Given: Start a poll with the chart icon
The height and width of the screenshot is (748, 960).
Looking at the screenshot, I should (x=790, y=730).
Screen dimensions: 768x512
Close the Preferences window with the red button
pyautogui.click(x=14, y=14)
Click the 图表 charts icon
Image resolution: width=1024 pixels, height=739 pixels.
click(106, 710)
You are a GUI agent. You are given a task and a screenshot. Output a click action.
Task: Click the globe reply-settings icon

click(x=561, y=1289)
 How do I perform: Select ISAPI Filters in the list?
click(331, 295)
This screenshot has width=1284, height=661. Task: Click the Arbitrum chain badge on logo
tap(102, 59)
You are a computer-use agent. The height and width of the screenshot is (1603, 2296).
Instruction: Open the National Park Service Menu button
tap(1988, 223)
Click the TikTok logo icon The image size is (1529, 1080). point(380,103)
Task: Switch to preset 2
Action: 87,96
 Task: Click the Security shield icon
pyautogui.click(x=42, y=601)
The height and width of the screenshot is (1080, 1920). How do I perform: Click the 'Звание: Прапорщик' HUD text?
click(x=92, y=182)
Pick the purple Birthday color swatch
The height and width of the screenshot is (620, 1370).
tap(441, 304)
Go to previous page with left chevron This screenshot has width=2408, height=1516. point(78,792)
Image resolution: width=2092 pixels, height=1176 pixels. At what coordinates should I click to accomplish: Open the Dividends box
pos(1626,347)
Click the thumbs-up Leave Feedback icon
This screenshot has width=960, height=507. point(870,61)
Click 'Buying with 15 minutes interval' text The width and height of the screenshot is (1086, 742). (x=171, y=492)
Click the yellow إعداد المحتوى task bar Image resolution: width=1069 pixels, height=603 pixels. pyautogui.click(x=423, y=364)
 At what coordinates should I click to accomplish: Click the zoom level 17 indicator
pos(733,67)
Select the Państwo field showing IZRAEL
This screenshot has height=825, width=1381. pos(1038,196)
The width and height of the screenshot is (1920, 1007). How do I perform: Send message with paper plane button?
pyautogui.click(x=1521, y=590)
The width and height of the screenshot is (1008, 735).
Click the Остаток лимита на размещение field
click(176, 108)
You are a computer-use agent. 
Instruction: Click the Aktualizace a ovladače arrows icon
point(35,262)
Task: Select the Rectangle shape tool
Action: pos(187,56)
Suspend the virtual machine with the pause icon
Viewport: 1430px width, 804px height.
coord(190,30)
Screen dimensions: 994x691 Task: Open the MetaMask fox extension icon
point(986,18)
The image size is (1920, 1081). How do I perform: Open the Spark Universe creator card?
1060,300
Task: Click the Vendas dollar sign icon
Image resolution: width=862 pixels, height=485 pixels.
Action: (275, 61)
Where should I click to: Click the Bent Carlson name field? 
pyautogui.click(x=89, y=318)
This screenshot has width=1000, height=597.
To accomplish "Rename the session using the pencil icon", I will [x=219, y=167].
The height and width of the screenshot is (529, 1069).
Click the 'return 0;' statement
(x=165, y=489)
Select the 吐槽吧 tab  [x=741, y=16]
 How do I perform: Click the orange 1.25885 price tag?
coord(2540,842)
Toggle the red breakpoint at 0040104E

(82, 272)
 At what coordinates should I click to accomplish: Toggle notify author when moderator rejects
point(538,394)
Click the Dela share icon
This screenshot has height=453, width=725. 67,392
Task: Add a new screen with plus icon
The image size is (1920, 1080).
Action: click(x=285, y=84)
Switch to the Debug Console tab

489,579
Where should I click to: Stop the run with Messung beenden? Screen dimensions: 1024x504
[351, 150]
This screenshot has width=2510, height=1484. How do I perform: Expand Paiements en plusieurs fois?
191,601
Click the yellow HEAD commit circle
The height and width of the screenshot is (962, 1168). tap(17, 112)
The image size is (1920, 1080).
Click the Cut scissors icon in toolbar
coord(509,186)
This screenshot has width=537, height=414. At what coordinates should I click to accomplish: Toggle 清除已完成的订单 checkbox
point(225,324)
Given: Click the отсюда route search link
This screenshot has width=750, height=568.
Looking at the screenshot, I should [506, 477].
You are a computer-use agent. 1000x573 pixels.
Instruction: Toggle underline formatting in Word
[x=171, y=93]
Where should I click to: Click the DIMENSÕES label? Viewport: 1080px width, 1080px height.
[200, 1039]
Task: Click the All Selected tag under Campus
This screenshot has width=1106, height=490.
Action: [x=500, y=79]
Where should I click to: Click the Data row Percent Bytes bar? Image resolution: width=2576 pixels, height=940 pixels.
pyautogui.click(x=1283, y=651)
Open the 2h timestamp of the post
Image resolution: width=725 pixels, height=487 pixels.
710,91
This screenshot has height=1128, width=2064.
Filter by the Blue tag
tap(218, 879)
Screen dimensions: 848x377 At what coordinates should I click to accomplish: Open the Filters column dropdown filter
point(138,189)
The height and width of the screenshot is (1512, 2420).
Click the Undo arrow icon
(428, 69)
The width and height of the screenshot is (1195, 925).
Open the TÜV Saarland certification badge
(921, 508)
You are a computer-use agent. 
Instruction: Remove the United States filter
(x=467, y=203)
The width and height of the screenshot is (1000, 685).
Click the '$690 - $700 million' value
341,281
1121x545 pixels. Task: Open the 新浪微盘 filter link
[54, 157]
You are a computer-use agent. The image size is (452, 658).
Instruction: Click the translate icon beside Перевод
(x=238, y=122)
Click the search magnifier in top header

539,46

Exercise prompt>
Please reproduce the material above with every "computer-use agent" changed to "desktop automation agent", leaving everything else untouched.

Exercise result>
Given: Start a poll with the chart icon
The height and width of the screenshot is (748, 960).
Looking at the screenshot, I should (x=790, y=730).
Screen dimensions: 768x512
Close the Preferences window with the red button
pyautogui.click(x=14, y=14)
Click the 图表 charts icon
Image resolution: width=1024 pixels, height=739 pixels.
click(106, 710)
You are a GUI agent. You are given a task and a screenshot. Output a click action.
Task: Click the globe reply-settings icon

click(x=561, y=1289)
 How do I perform: Select ISAPI Filters in the list?
click(331, 295)
This screenshot has width=1284, height=661. Task: Click the Arbitrum chain badge on logo
tap(102, 59)
You are a desktop automation agent. The height and width of the screenshot is (1603, 2296).
Instruction: Open the National Park Service Menu button
tap(1988, 223)
Click the TikTok logo icon The image size is (1529, 1080). point(380,103)
Task: Switch to preset 2
Action: 87,96
 Task: Click the Security shield icon
pyautogui.click(x=42, y=601)
The height and width of the screenshot is (1080, 1920). How do I perform: Click the 'Звание: Прапорщик' HUD text?
click(x=92, y=182)
Pick the purple Birthday color swatch
The height and width of the screenshot is (620, 1370).
tap(441, 304)
Go to previous page with left chevron This screenshot has width=2408, height=1516. point(78,792)
Image resolution: width=2092 pixels, height=1176 pixels. At what coordinates should I click to accomplish: Open the Dividends box
pos(1626,347)
Click the thumbs-up Leave Feedback icon
This screenshot has width=960, height=507. point(870,61)
Click 'Buying with 15 minutes interval' text The width and height of the screenshot is (1086, 742). (x=171, y=492)
Click the yellow إعداد المحتوى task bar Image resolution: width=1069 pixels, height=603 pixels. pyautogui.click(x=423, y=364)
 At what coordinates should I click to accomplish: Click the zoom level 17 indicator
pos(733,67)
Select the Państwo field showing IZRAEL
This screenshot has height=825, width=1381. pos(1038,196)
The width and height of the screenshot is (1920, 1007). How do I perform: Send message with paper plane button?
pyautogui.click(x=1521, y=590)
The width and height of the screenshot is (1008, 735).
Click the Остаток лимита на размещение field
click(176, 108)
You are a desktop automation agent. 
Instruction: Click the Aktualizace a ovladače arrows icon
point(35,262)
Task: Select the Rectangle shape tool
Action: pos(187,56)
Suspend the virtual machine with the pause icon
Viewport: 1430px width, 804px height.
coord(190,30)
Screen dimensions: 994x691 Task: Open the MetaMask fox extension icon
point(986,18)
The image size is (1920, 1081). How do I perform: Open the Spark Universe creator card?
1060,300
Task: Click the Vendas dollar sign icon
Image resolution: width=862 pixels, height=485 pixels.
Action: (275, 61)
Where should I click to: Click the Bent Carlson name field? 
pyautogui.click(x=89, y=318)
This screenshot has width=1000, height=597.
To accomplish "Rename the session using the pencil icon", I will [x=219, y=167].
The height and width of the screenshot is (529, 1069).
Click the 'return 0;' statement
(x=165, y=489)
Select the 吐槽吧 tab  [x=741, y=16]
 How do I perform: Click the orange 1.25885 price tag?
coord(2540,842)
Toggle the red breakpoint at 0040104E

(82, 272)
 At what coordinates should I click to accomplish: Toggle notify author when moderator rejects
point(538,394)
Click the Dela share icon
This screenshot has height=453, width=725. 67,392
Task: Add a new screen with plus icon
The image size is (1920, 1080).
Action: click(x=285, y=84)
Switch to the Debug Console tab

489,579
Where should I click to: Stop the run with Messung beenden? Screen dimensions: 1024x504
[351, 150]
This screenshot has width=2510, height=1484. How do I perform: Expand Paiements en plusieurs fois?
191,601
Click the yellow HEAD commit circle
The height and width of the screenshot is (962, 1168). tap(17, 112)
The image size is (1920, 1080).
Click the Cut scissors icon in toolbar
coord(509,186)
This screenshot has width=537, height=414. At what coordinates should I click to accomplish: Toggle 清除已完成的订单 checkbox
point(225,324)
Given: Click the отсюда route search link
This screenshot has width=750, height=568.
Looking at the screenshot, I should [506, 477].
You are a desktop automation agent. 1000x573 pixels.
Instruction: Toggle underline formatting in Word
[x=171, y=93]
Where should I click to: Click the DIMENSÕES label? Viewport: 1080px width, 1080px height.
[200, 1039]
Task: Click the All Selected tag under Campus
This screenshot has width=1106, height=490.
Action: [x=500, y=79]
Where should I click to: Click the Data row Percent Bytes bar? Image resolution: width=2576 pixels, height=940 pixels.
pyautogui.click(x=1283, y=651)
Open the 2h timestamp of the post
Image resolution: width=725 pixels, height=487 pixels.
710,91
This screenshot has height=1128, width=2064.
Filter by the Blue tag
tap(218, 879)
Screen dimensions: 848x377 At what coordinates should I click to accomplish: Open the Filters column dropdown filter
point(138,189)
The height and width of the screenshot is (1512, 2420).
Click the Undo arrow icon
(428, 69)
The width and height of the screenshot is (1195, 925).
Open the TÜV Saarland certification badge
(921, 508)
You are a desktop automation agent. 
Instruction: Remove the United States filter
(x=467, y=203)
The width and height of the screenshot is (1000, 685).
Click the '$690 - $700 million' value
341,281
1121x545 pixels. Task: Open the 新浪微盘 filter link
[54, 157]
You are a desktop automation agent. The image size is (452, 658).
Instruction: Click the translate icon beside Перевод
(x=238, y=122)
Click the search magnifier in top header

539,46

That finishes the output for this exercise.